[TASK OBJECTIVE]: Print, exactly as they appear in the listing below, the lines from the line with "The height and width of the screenshot is (598, 940)." to the line with "The width and height of the screenshot is (439, 294).", with both end lines kept.

[INPUT RECORDS]:
[Start of Attachment]
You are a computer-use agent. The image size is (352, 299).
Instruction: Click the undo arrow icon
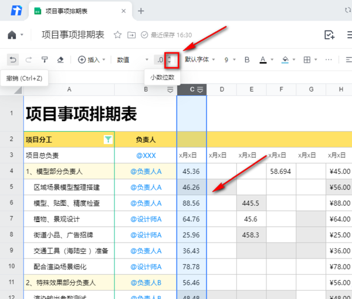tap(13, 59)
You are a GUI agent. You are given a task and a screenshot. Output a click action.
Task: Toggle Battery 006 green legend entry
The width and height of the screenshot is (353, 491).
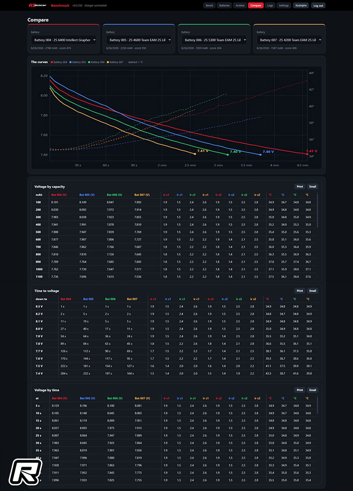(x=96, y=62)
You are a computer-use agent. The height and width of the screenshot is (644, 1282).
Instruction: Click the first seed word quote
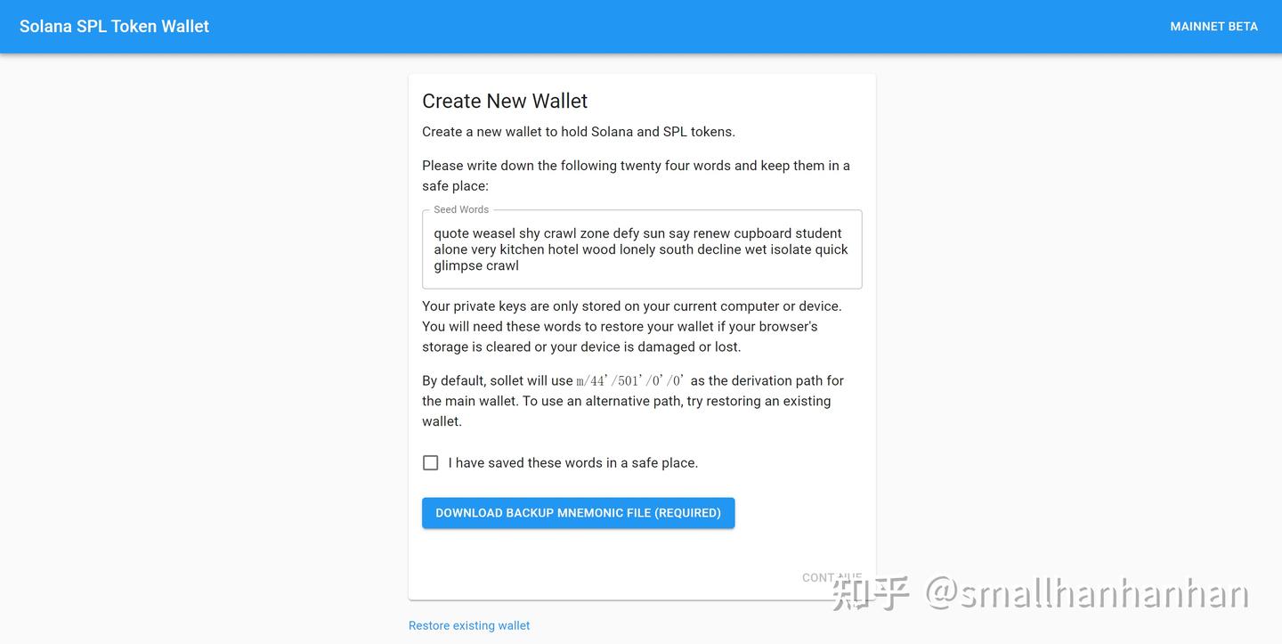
[End of Attachment]
[Start of Attachment]
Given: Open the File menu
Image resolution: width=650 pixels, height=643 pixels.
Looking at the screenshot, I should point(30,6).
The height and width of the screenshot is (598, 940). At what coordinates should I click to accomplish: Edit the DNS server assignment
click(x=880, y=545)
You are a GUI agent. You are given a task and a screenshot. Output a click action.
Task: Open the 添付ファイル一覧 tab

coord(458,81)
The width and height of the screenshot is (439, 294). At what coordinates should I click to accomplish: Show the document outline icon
[End of Attachment]
[Start of Attachment]
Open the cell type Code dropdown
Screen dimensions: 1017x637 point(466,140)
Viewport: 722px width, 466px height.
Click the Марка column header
[End of Attachment]
[SOLUTION TO THIS TASK]:
The height and width of the screenshot is (598, 940). At what coordinates should I click to accomplish: Edit the DNS server assignment
click(x=880, y=545)
You are a GUI agent. You are given a task and a screenshot. Output a click action.
Task: Open the 添付ファイル一覧 tab

coord(458,81)
The width and height of the screenshot is (439, 294). At what coordinates should I click to accomplish: Show the document outline icon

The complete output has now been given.